Friday, July 30, 2010

A Distinguished Native Interpreter

I’ve drawn attention before to the enormous number of translators who go uncounted in the statistics because they translate on the side but their principal occupation is something else. For example, I worked with a nun and a Franciscan father who did conference interpreting for meetings of NGOs. The nun was one of the best interpreters I’ve met. And I’ve known of two liaison interpreters who were Buddhist monks.
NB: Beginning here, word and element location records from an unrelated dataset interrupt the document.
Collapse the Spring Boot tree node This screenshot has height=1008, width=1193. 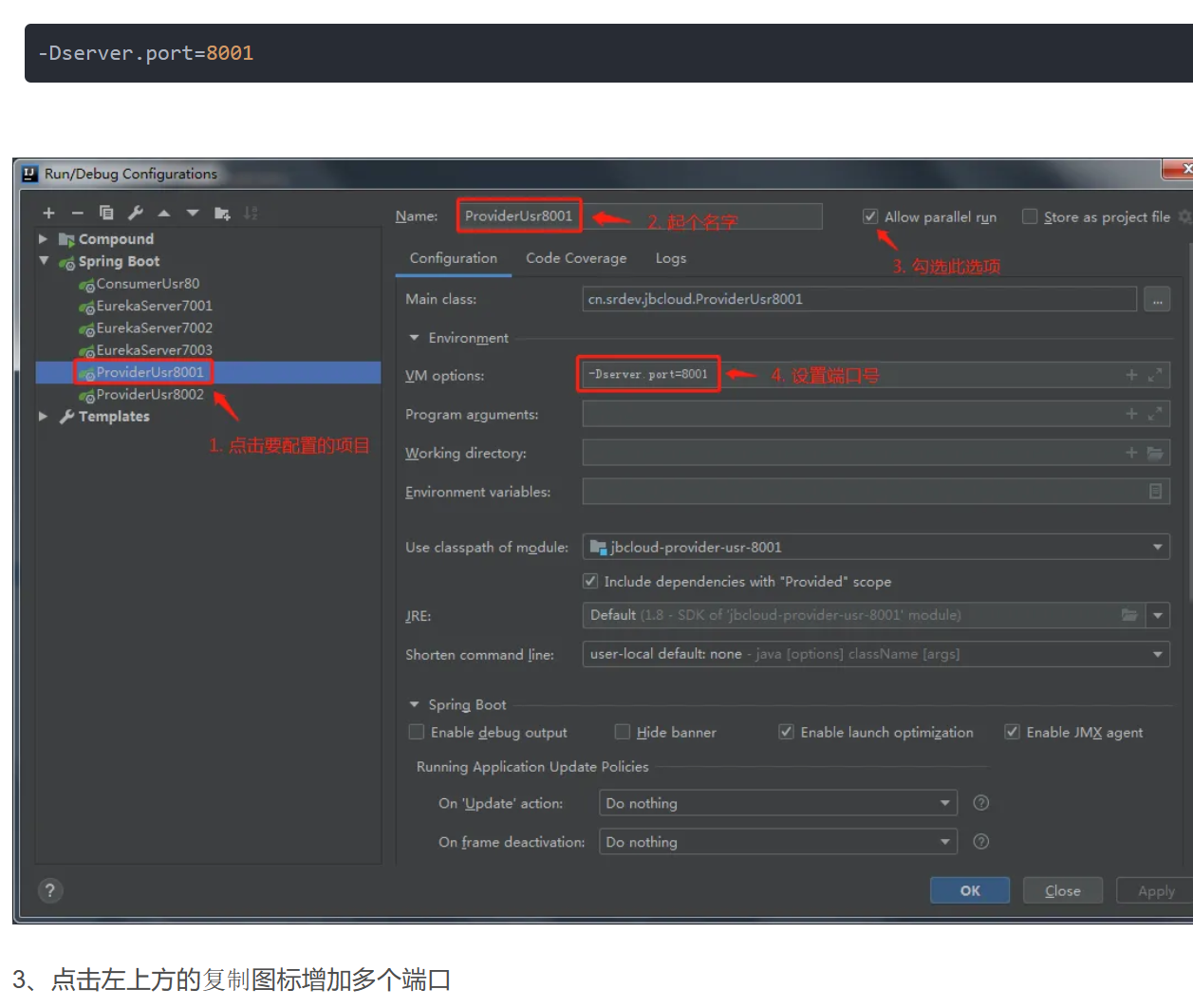(x=44, y=261)
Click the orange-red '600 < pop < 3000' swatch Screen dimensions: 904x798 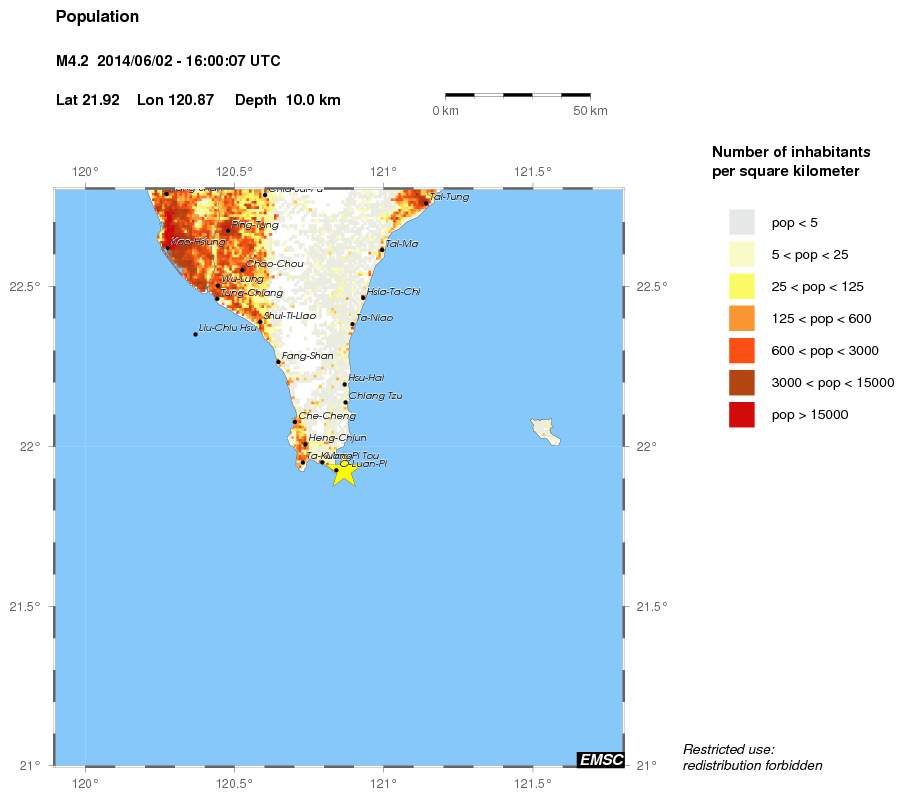click(x=741, y=350)
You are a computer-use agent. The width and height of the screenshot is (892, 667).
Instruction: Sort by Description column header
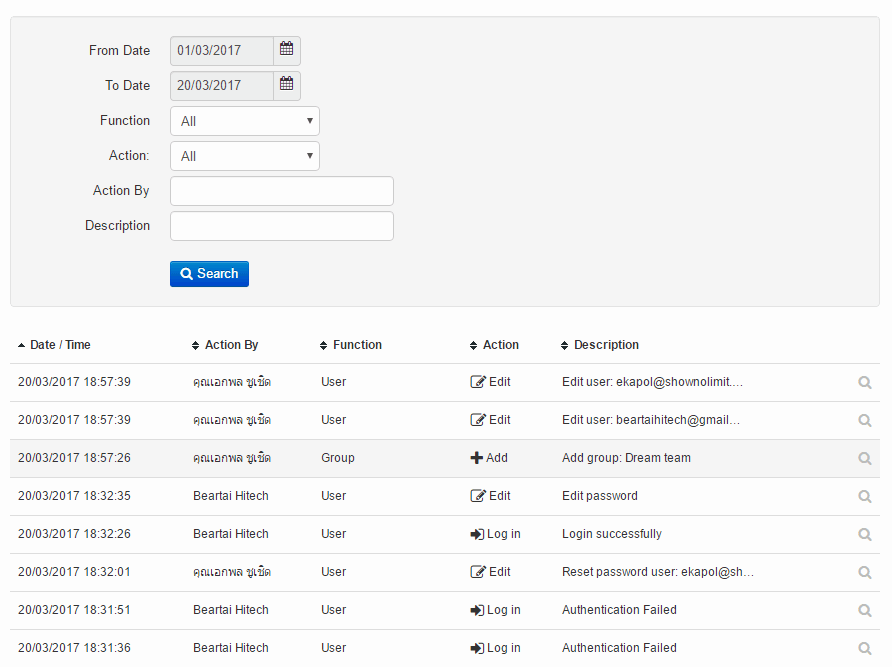tap(606, 345)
The first of them I knew personally. He was a young Englishman in his early twenties, a fellow student of mine at the School of Oriental and African Studies in London. He was studying Tibetan. (I’d tried to study Tibetan in my teens but had quickly given up on it.) One day he surprised us all by announcing that he was leaving SOAS to become a monk. He didn’t seem the sort. But off he went for training at a monastery in up-country Burma (as it used to be called in those happier times). He was expecting to live a life of contemplation. However, his superiors soon realised that his fluent English was a great asset to the community. So they sent him all over East Asia accompanying Buddhist missions. Until one day they sent him with a mission to Japan. There he fell in love with a Japanese girl, and that was the end of his monastic aspirations.
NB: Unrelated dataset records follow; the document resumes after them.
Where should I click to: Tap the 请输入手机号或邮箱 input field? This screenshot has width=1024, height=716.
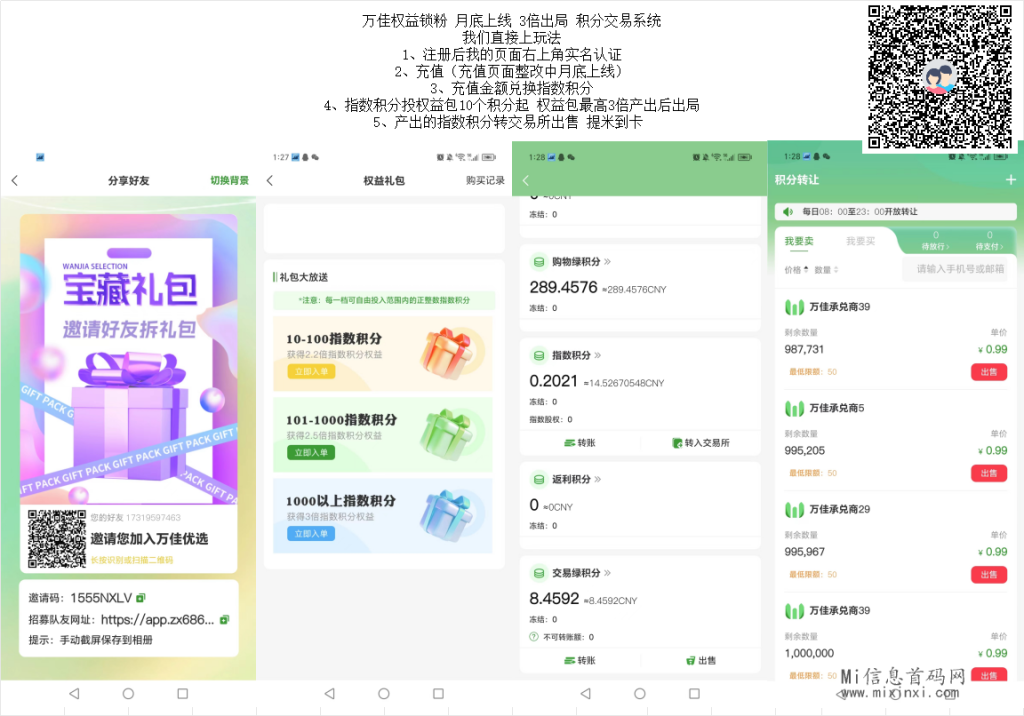click(x=960, y=268)
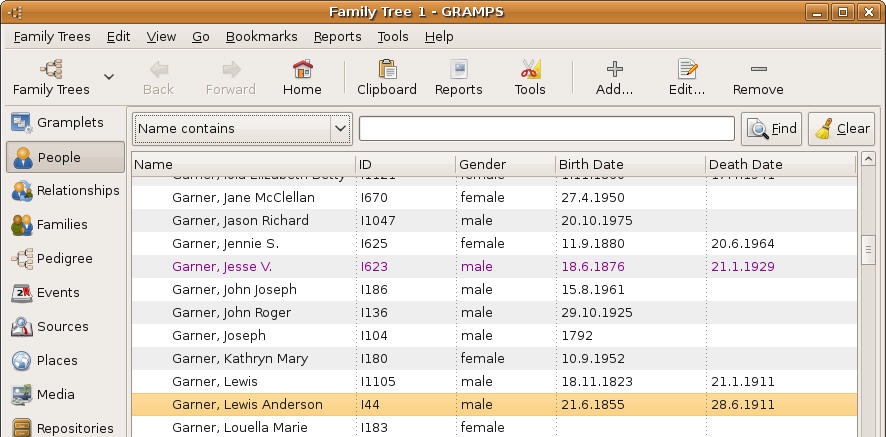
Task: Open the Bookmarks menu
Action: (x=261, y=36)
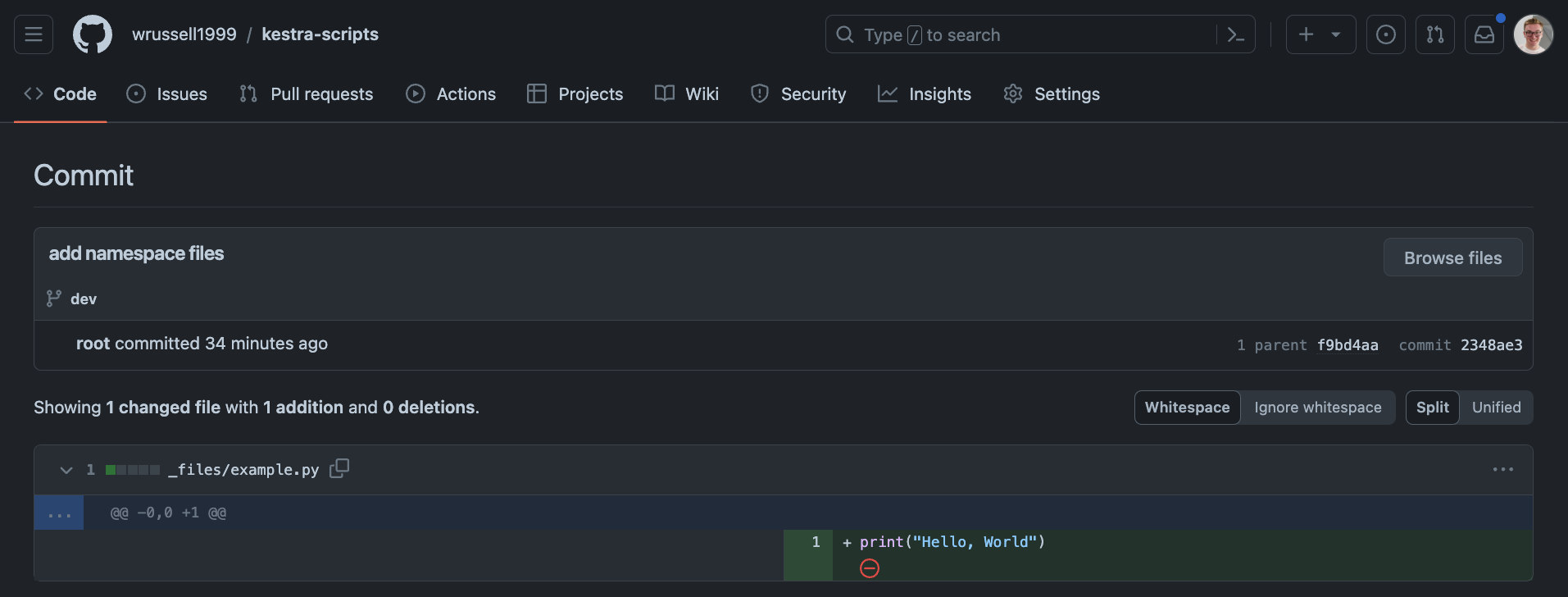Open parent commit f9bd4aa
Viewport: 1568px width, 597px height.
[1347, 345]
The second case has been much longer lasting and more fruitful, but I only learnt about it this week, and from an unlikely source (see REFERENCES). He was born Matthieu Ricard in Paris, son of a philosopher and a painter but he’s been doing community work in the Himalayas for more than 40 years. According to the biography on his website, he studied cellular genetics under François Jacob at the Institut Pasteur before moving to Bhutan and Nepal, where he studied under masters of the Tibetan Buddhist tradition. His home is now Shechen Monastery in Nepal, from where he coordinates an NGO called Karuna-Shéchèn. He’s a widely published author and accomplished photographer who’s been translated into more than 20 languages: I’ve listed just one of his many publications below. Perhaps because of his early scientific training, he collaborates in research on the effects of meditation on the brain.

There’s no mention of translation studies or an accreditation in his biography. Nevertheless, since 1989, with an ideal background preparation for the task, he’s been personal French liaison interpreter to the Dalai Lama.


REFERENCES
Matthieu Ricard. http://www.matthieuricard.org/index.php/about/.

Journey to enlightenment: the life and world of Khyentse Rinpoche, spiritual teacher from Tibet, with a remembrance by the Dalai Lama; excerpts from the writings of Khyentse Rinpoche and other teachers. Photographs and narrative by Matthieu Ricard, translations by the Padmakara Translation Group. New York: Aperture, c1996. Available from Amazon.

Shechen Monastery. http://www.shechen.org. (Amazing how even monasteries have websites these days!)

Karuna-Shéchèn. http://www.karuna-shechen.org.

I learnt about Matthieu Ricard through the latest issue of the Spanish magazine Pronto. It’s a popular weekly stuffed with tittle-tattle about los famosos (celebrities), but it also has a few more serious pages. Translation is so universal, you never know where you may come across something interesting about it.